[Directions]:
1: Using the JDBC formula reference, explain why CEIL(4.1) returns 5 rather than 4.
2: Please write out the passage of the JDBC formula reference starting at "JDBC formula reference" and ending at "your DataGOL workflows.".

JDBC formula reference
Overview
This document provides a comprehensive reference for JDBC formulas supported in DataGOL. These formulas enable powerful data processing, analysis, and transformation capabilities directly within your DataGOL workflows.
What you can achieve?
-
Data aggregation: Calculate sums, averages, counts, and statistical measures
-
Text processing: Clean, format, and manipulate string data
-
Date/Time operations: Parse, format, and calculate with dates and timestamps
-
Conditional logic: Implement business rules and data validation
-
Mathematical operations: Perform calculations and statistical analysis
Mathematical functions
ABS - Absolute Value
Purpose:
Removes negative signs from numbers.
Usage:
ABS(number)
Example:
returns 25
ABS(-25)
Use Case:
Calculating distances, finding differences without caring about direction, cleaning up negative values in reports.
Mathematical functions
CEIL - Round Up
Purpose:
Always rounds numbers up to the next whole number.
Usage:
CEIL(number)
Example:
Returns 5
CEIL(4.1)
Use Case:
Used for calculating minimum packages needed, determining required resources, and inventory planning.
FLOOR - Round Down
Purpose:
Always rounds numbers down to the previous whole number.
Usage:
FLOOR(number)
Example:
Returns 4
FLOOR(4.9)
Use Case:
Useful for calculating completed units, determining available capacity, and budget calculations.
ROUND - Smart Rounding
Purpose:
Rounds numbers to the nearest whole number or specified decimal places.
Usage:
ROUND(number, decimal_places)
Example:
Returns 123.46
ROUND(123.456, 2)
Use Case:
Applied in financial calculations, displaying prices, and creating clean reports.
POWER - Exponents
Purpose:
Multiplies a number by itself a specified number of times.

[Information provided]:
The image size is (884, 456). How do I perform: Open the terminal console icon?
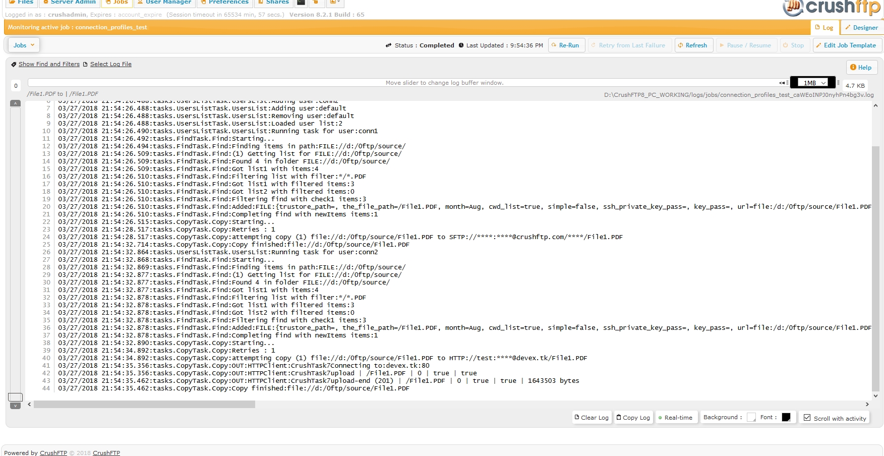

[Written responses]:
1: CEIL always rounds numbers up to the next whole number, so 4.1 is raised to 5 rather than dropped to 4.

2:
JDBC formula reference
Overview
This document provides a comprehensive reference for JDBC formulas supported in DataGOL. These formulas enable powerful data processing, analysis, and transformation capabilities directly within your DataGOL workflows.